Privacy Policy

Cruto AB (org.no. 559330-3505), hereinafter referred to as "Leyber", "we", "us" or "our", is responsible for the processing of your personal data when you use our platform Leyber. We value your privacy and are committed to protecting your personal data in accordance with the EU General Data Protection Regulation (GDPR) and Swedish law. This privacy policy explains how we collect, use, store and protect your personal data.

Data Controller: Cruto AB Org.no: 559330-3505 Email: hello@leyber.com For questions about how we process your personal data, please contact us at hello@leyber.com.

We collect the following categories of personal data: Account Information: - Name - Email address - Phone number - Company information (company name, organization number) Profile Information: - Professional skills and certifications - Work history and experience - Profile picture (if you choose to upload one) - Location information (work area) Usage Data: - Information about how you use the platform - Device and browser information - IP address - Cookies and similar technologies Mobile app data (only with your consent): - Usage statistics via Firebase Analytics (e.g. which screens you visit, session length, device type, OS version, app version, pseudonymous installation ID) - Crash reports via Firebase Crashlytics (stack traces, device state at time of crash, pseudonymous installation ID) We do not collect advertising identifiers (IDFA/AAID), we do not use this data for advertising, and we do not track you across apps. Analytics and crash reporting are disabled by default and only enabled after your explicit in-app consent. You can withdraw your consent at any time via the app settings.

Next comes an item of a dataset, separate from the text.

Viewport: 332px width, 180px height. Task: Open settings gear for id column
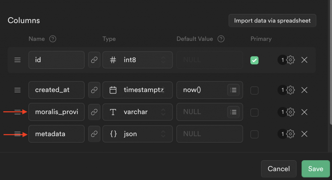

We process your personal data for the following purposes: Providing Our Services: - Creating and managing your account - Enabling matching between companies and subcontractors - Managing applications and project requests Communication: - Sending service-related messages - Responding to your questions and requests - Informing about updates and changes Service Improvement: - Analyzing usage patterns to improve the platform - Developing new features and services Legal Basis: We process your data based on performance of contract (when you use our services), consent (for marketing), and legitimate interest (to improve our services).

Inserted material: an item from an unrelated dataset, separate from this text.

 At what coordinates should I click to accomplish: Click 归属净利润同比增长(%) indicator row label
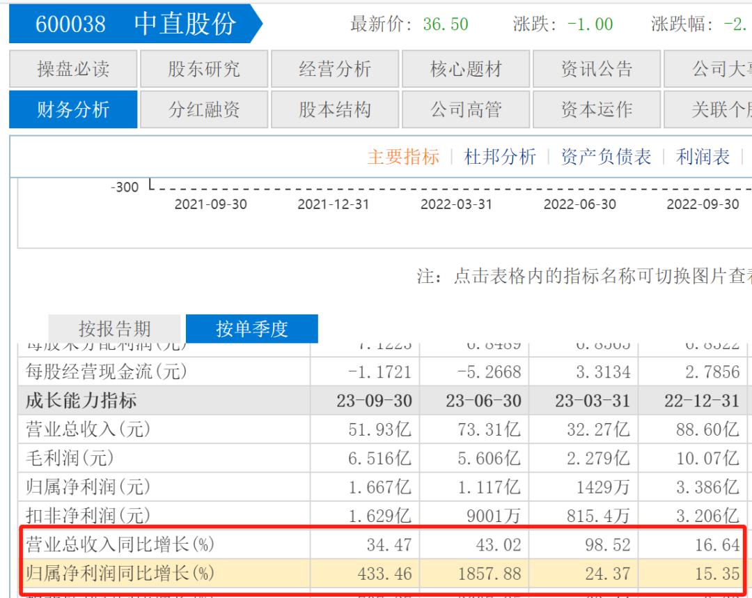118,574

We share your personal data with the following categories of recipients: Other Users: Your profile information is displayed to other users on the platform to the extent required to enable collaboration. Service Providers: - Google Cloud / Firebase (cloud services, database, authentication, file storage, push notifications) - Firebase Analytics (mobile app usage analytics – only with consent) - Firebase Crashlytics (mobile app crash reports – only with consent) - Google Analytics (web analytics – only with consent via the cookie banner) - Google Maps (location services) All our service providers are bound by data processing agreements (DPAs) ensuring they process your data in accordance with GDPR. We never sell your personal data to third parties.

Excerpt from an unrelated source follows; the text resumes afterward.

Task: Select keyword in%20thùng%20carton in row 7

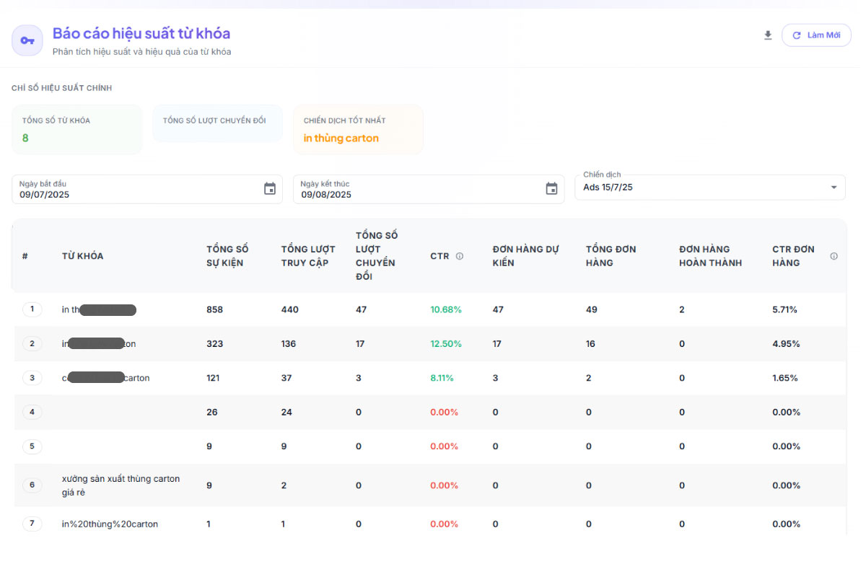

Some of our service providers (e.g., Google) may process personal data outside the EU/EEA. In such cases, we ensure appropriate safeguards are in place, such as the European Commission's standard contractual clauses or that the recipient is covered by an adequacy decision.

We retain your personal data as follows: - Active accounts: As long as your account is active - After account deletion: 2 years after you request deletion (for legal and audit purposes) - Inactive accounts: Deleted after 3 years of inactivity (with prior notice) - Accounting records: 7 years according to Swedish accounting law - Server logs: 90 days - Cookie data: According to cookie settings (typically 12-24 months)

Under GDPR, you have the following rights: - Right of access: You can request a copy of your personal data - Right to rectification: You can request correction of inaccurate data - Right to erasure: You can request deletion of your data - Right to restriction: You can request restricted processing - Right to data portability: You can receive your data in a structured format - Right to object: You can object to certain processing - Right to withdraw consent: You can withdraw your consent at any time To exercise your rights, contact us at hello@leyber.com. You also have the right to lodge a complaint with the Swedish Authority for Privacy Protection (IMY) if you believe we process your data in violation of GDPR.

We use cookies and similar technologies on our platform. Cookies help us to: - Keep you logged in - Remember your preferences - Analyze how the platform is used - Improve user experience You can manage your cookie settings in your browser. Note that some features may be affected if you block cookies.

We take appropriate technical and organizational measures to protect your personal data against unauthorized access, loss or destruction. This includes encryption, secure servers and regular security reviews.

We may update this privacy policy from time to time. Material changes will be notified via email or through a notice on the platform. We recommend that you regularly review this policy.